The same thing is trying to happen in scientific publication that's been happeni...

petschge · on June 10, 2019

(I agree with the parent poster, but this seems like the right place to add the following.)

One thing that people who claim "the scarcity is gone, let's just publish everything" do miss is that there still is a scarcity: The time and attention of researchers.

Let me expand a bit on that from my own field of studying reconnection in astrophysical plasma. As you can tell from the description it is not a well defined closed topic. Instead there is tons of more or less adjacent fields. The study of solar flares (which might be triggered by reconnection), the study of coronal heating (the heat might be due to magnetic field getting converted to heat by reconnection), astronomical observations of AGN jets (reconnection might be what produces energetic particles there that we see in the SDE of those sources), observations of pulsar wind nebulae (the energetic particles there might have been accelerated at the termination shock. or due to reconnection), observations of giant pulses in (some) pulsars (that might be due to reconnection at the Y point of the current sheet just outside the light cylinder) and so on. On top of the related physical topics I need to keep on top of development methods in the simulation method I use (particle in cell codes) and in several related simulation methods (either because improvements there might make them viable to study reconnection which wasn't possible before, or because the neat new trick in method X might also improve the characteristics in PiC codes).

======

# Task list
**A)** Answer these questions about the forum post on researchers' attention, one answer per line, labeled (i), (ii), and (iii) like the questions.
(i) According to the post, what scarcity still exists?
(ii) What field does the poster study?
(iii) Which simulation method does the poster use?
**B)** Repeat the part of the forum post on researchers' attention that opens with the words containing "petschge · on" and closes with "attention of researchers.".

# Dataset entries
======

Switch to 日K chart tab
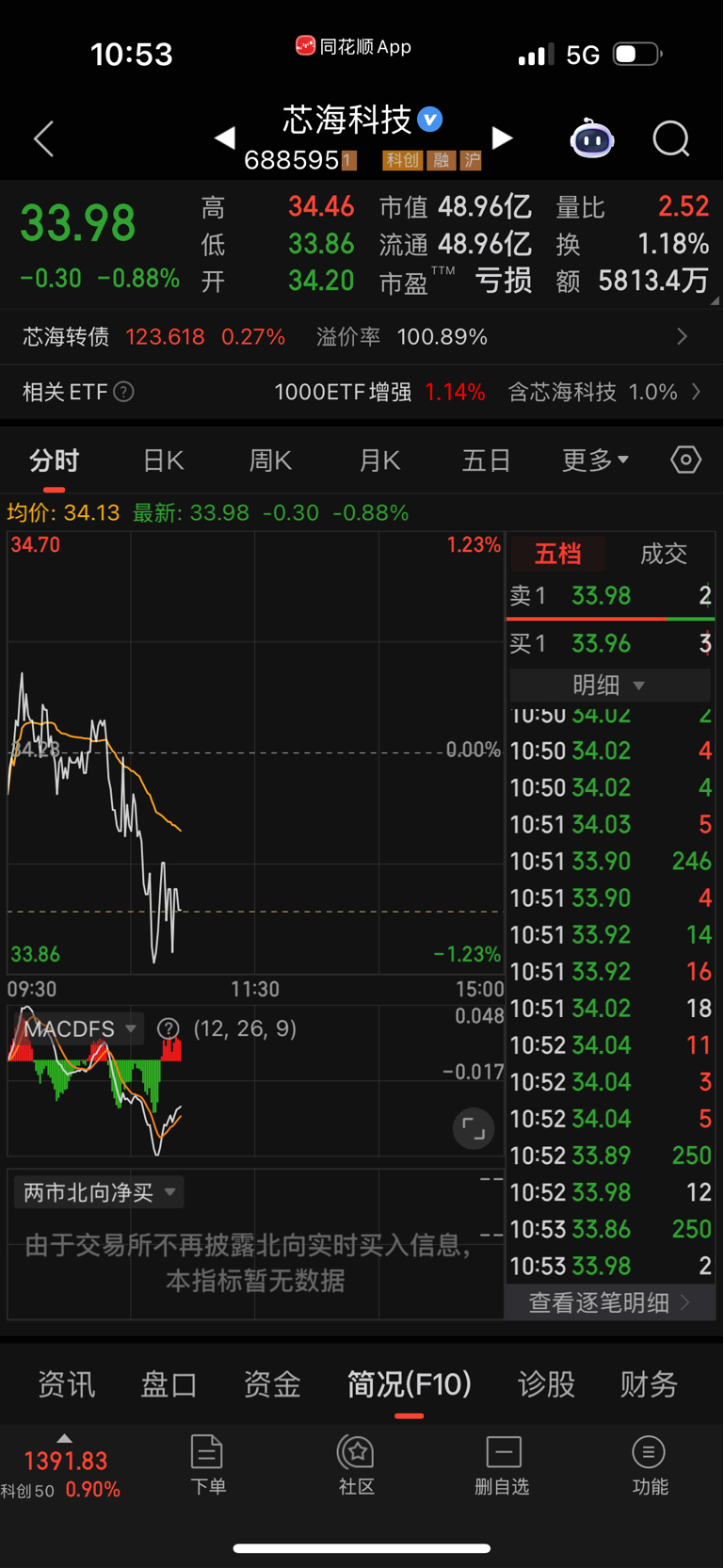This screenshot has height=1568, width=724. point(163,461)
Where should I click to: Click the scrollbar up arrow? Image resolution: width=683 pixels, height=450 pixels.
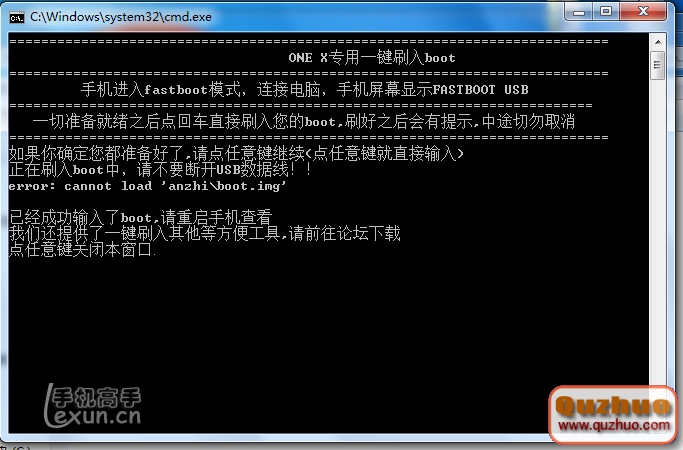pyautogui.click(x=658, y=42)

======

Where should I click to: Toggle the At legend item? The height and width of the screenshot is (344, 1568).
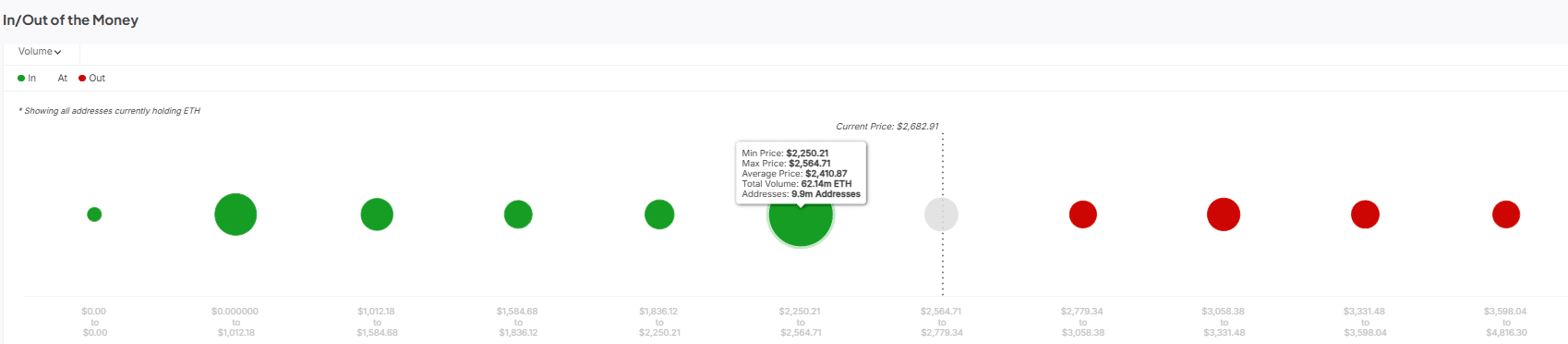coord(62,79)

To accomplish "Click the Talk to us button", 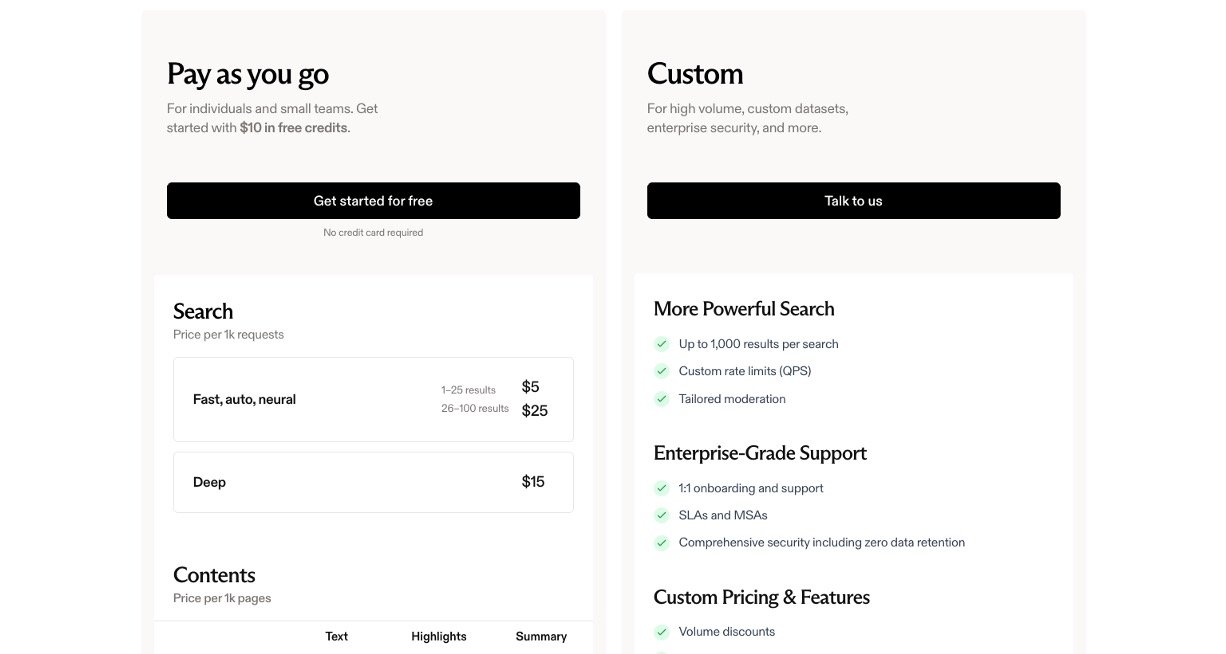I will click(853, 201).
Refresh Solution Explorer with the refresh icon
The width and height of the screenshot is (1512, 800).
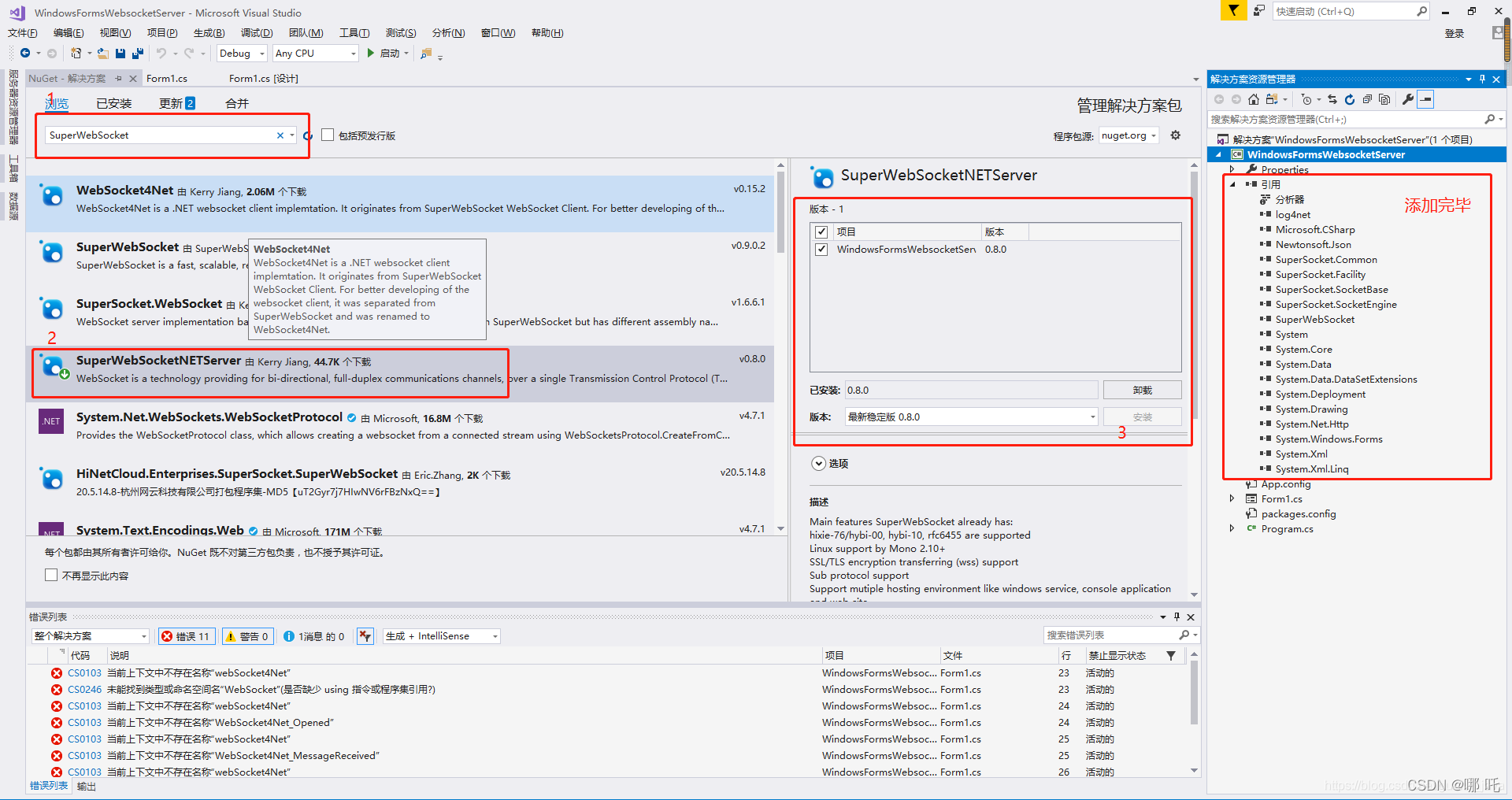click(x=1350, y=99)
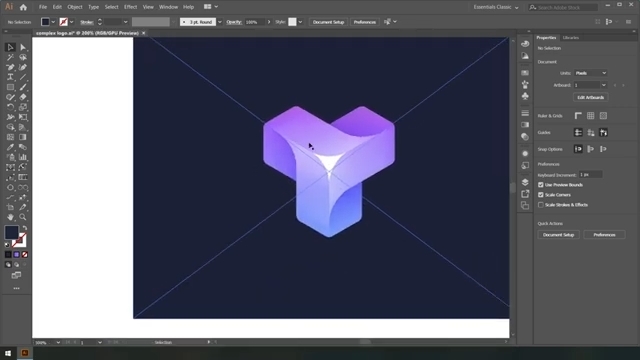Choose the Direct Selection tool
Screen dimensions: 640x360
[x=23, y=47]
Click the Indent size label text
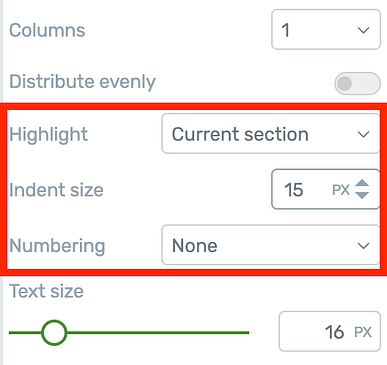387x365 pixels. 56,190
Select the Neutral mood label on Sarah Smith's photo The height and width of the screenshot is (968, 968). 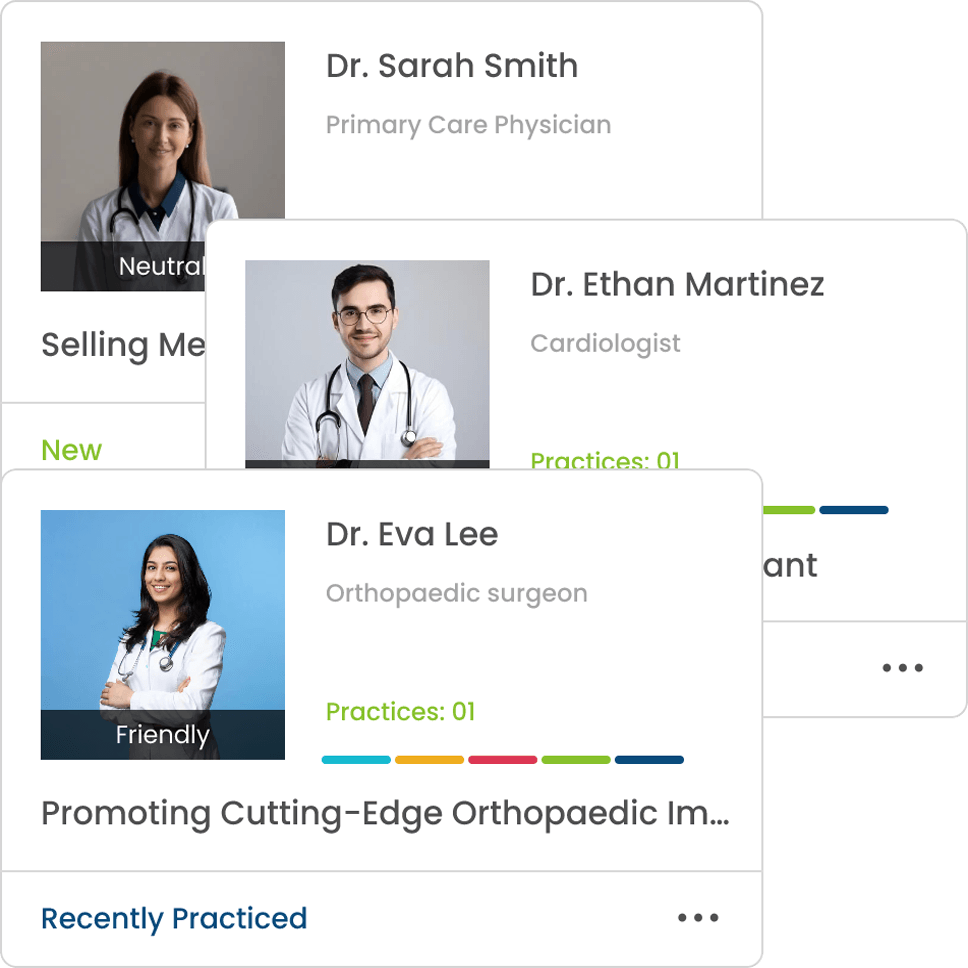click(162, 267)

======

# The replies
**A)**
(i) The time and attention of researchers.
(ii) Reconnection in astrophysical plasma.
(iii) Particle in cell codes.

**B)**
petschge · on June 10, 2019

(I agree with the parent poster, but this seems like the right place to add the following.)

One thing that people who claim "the scarcity is gone, let's just publish everything" do miss is that there still is a scarcity: The time and attention of researchers.